As the long arm of the media plastered Macklemore’s demonstrative Grammy performance across social media and news outlets online, what stood out to me were the comments.

Not that his is the only situation mired in polarizing opinion – but the reason I write is to ask, “Are we missing something?”

Recently, Americans seem to be fixated on gay marriage, while the United Nations’ Office of the High Commissioner for Human Rights has a list online of over 50 human rights issues spanning the globe that are just as immediate and important. They list human rights issues pertaining to housing, people with disabilities, education, hunger, gender, race, slavery, poverty, sexual orientation, torture and terrorism, just to name just a few.

Let’s be frank: a majority of those who oppose homosexual marriage do so on religious grounds, as is their right. But is our religion supposed to run our government?

In America, don’t we all believe in every individual’s right to “life, liberty, and the pursuit of happiness,” no matter their religious background, race, gender, or creed?

More importantly, why isn’t the same furor raised as visibly over the abuse of women, or the crippling poverty that leaves some mothers and fathers unable to feed their own children?
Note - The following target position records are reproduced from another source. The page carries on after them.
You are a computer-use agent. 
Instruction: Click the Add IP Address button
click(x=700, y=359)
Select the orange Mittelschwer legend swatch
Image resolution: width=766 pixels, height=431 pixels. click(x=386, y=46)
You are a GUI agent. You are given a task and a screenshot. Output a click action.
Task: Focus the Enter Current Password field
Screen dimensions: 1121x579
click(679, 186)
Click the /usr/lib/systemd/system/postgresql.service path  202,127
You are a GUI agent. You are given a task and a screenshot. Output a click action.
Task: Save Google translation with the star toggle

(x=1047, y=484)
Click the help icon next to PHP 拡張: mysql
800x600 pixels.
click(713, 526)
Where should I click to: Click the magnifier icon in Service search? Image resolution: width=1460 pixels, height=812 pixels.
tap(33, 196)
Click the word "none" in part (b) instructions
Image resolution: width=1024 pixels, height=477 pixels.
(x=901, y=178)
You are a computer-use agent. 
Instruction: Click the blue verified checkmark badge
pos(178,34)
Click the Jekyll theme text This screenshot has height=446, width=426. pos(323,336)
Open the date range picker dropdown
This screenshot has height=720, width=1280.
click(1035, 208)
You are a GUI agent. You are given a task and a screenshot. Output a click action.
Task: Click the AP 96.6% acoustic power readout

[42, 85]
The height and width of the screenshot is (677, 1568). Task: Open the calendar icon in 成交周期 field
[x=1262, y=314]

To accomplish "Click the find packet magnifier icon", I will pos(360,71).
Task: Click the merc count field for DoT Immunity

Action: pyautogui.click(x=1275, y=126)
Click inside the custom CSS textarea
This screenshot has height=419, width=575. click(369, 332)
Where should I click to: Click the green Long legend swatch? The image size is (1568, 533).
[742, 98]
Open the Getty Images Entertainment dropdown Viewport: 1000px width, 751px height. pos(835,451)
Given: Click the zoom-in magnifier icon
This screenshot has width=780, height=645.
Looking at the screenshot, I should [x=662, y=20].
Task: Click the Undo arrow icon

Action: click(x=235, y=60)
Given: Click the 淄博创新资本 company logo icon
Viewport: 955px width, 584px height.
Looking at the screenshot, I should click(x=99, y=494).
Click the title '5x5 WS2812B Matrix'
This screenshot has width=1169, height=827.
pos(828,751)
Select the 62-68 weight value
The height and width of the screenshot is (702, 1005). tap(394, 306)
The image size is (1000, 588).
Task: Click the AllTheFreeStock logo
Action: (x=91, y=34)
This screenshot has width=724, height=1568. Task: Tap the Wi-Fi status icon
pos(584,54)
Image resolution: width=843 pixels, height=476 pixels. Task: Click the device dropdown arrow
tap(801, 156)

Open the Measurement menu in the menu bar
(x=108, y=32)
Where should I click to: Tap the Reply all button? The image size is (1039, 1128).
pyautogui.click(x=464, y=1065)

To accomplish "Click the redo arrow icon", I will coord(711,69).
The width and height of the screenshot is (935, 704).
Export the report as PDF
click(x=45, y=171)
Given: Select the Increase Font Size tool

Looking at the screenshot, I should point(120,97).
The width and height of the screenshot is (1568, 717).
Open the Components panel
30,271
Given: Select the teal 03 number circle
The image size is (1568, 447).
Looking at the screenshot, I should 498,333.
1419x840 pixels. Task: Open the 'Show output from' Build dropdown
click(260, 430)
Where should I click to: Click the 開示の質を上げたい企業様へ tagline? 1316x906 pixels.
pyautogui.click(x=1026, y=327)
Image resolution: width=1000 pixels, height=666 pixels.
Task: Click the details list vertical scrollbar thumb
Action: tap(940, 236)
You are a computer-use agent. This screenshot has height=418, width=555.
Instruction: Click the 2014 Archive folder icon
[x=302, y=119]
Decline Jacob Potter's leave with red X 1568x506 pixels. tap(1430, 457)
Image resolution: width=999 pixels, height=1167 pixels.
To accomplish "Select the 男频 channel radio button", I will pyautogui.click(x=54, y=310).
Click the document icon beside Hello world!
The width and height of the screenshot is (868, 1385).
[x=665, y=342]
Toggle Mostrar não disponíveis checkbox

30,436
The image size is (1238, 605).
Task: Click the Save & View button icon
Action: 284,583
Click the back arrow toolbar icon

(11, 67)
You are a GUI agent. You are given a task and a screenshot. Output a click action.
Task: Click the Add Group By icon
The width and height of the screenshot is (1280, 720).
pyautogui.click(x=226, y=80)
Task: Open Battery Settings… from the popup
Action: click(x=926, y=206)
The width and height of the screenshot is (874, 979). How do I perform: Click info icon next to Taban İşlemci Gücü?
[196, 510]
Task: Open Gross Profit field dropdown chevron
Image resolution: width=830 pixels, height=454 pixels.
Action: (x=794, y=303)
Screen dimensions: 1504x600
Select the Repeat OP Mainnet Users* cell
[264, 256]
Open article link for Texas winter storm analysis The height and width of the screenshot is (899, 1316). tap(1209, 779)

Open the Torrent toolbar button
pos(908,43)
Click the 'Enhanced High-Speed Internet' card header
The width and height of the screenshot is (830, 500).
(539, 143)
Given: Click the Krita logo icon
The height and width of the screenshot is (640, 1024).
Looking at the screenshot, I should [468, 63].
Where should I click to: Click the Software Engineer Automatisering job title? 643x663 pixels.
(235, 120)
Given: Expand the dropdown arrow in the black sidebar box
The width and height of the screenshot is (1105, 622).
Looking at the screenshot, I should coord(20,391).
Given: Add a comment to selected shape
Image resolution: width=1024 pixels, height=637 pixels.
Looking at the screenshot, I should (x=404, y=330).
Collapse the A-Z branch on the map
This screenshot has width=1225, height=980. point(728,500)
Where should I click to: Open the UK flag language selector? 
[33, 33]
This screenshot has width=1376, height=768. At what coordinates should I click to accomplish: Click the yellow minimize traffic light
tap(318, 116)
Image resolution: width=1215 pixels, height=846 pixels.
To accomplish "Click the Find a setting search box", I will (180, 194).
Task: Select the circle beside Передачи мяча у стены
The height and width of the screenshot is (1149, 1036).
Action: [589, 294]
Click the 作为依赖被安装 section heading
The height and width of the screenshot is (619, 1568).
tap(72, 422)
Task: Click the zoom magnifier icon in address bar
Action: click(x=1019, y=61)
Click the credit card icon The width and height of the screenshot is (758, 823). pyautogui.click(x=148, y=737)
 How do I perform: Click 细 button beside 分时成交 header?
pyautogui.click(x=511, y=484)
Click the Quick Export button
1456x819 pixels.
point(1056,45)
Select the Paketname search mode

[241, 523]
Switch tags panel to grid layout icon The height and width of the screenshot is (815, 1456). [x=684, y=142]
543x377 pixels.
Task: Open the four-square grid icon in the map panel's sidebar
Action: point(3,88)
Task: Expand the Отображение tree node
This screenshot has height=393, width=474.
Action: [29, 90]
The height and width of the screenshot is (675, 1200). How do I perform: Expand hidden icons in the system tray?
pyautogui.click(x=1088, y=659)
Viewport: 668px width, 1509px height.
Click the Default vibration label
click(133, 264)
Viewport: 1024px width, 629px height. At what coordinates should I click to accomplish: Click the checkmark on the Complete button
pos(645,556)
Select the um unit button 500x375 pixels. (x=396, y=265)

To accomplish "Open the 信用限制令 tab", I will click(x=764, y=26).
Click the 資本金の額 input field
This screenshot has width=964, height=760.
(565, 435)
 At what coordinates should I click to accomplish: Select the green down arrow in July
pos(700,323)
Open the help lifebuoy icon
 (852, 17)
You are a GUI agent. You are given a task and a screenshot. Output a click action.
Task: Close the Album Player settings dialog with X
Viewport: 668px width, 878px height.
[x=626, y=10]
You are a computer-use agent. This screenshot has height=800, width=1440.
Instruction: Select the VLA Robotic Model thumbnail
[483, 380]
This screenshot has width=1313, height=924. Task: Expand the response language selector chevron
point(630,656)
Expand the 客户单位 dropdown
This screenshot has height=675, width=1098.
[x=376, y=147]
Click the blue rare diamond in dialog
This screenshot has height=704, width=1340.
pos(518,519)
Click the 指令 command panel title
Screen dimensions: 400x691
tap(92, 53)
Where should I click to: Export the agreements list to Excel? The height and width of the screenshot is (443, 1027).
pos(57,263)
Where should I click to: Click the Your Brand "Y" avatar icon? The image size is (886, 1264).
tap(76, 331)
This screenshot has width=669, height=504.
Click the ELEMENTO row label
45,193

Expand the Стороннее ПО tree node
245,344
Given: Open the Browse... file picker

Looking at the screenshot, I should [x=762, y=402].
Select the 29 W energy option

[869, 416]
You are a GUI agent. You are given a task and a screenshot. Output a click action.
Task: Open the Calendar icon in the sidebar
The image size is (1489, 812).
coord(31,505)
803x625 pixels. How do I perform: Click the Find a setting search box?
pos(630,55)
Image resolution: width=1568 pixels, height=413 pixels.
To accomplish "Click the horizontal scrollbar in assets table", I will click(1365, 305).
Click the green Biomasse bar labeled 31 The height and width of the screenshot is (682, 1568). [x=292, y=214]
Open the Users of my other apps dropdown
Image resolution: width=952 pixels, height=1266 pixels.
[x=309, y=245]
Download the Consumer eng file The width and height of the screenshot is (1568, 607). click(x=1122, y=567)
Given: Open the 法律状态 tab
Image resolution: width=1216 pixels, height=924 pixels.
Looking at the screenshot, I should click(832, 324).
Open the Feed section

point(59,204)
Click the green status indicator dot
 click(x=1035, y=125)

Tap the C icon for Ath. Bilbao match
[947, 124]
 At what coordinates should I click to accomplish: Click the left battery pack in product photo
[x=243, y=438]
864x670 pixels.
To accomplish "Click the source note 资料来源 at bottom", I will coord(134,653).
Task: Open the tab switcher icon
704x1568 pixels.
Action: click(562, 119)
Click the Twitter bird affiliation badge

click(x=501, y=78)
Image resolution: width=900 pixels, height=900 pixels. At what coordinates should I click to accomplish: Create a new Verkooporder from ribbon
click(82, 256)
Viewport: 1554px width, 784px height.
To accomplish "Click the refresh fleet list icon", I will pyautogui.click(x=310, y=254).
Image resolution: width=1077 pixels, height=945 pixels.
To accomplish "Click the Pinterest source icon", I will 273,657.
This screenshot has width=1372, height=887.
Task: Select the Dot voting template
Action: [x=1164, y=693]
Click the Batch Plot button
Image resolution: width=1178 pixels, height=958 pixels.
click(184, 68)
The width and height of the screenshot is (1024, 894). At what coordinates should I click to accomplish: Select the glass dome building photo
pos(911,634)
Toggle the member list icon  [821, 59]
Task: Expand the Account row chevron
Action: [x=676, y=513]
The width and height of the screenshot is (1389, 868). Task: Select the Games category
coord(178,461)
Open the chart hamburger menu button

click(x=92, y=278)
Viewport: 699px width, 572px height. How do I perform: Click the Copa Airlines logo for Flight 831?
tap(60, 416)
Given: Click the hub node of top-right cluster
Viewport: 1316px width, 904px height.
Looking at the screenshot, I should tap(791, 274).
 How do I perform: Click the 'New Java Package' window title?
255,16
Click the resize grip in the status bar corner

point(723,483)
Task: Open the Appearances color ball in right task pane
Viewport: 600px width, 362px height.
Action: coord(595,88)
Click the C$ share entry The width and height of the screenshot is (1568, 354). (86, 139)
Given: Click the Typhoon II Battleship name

Author Terry Goodkind points out in his book, “Naked Empire,” that maybe we’ve lost sight of what democracy means for human rights – what it means in how we treat other human beings.

“All men have the right to live their own life,” Goodkind said. “Democracy must be rooted in a rational philosophy that first and foremost recognizes the right of an individual. A few million Imperial Order men screaming for the lives of a much smaller number of people in the New World may win a democratic vote, but it does not give them the right to those lives, or make their calls for such killing right. Democracy is not a synonym for justice or for freedom. Democracy is not a sacred right sanctifying mob rule. Democracy is a principle that is subordinate to the inalienable rights of the individual.”

Some of those “inalienable rights” are tossed out the window when discussing how we treat the poor, the underprivileged or the minority. The fight for human rights is about more than just love. It’s about recognizing on a fundamental level our shared humanity, and learning to respect the resulting inherent privileges, as well as their limitations. Author Madeleine L’Engle put it best, however.

“Because to take away a man’s freedom of choice, even his freedom to make the wrong choice, is to manipulate him as though he were a puppet and not a person.”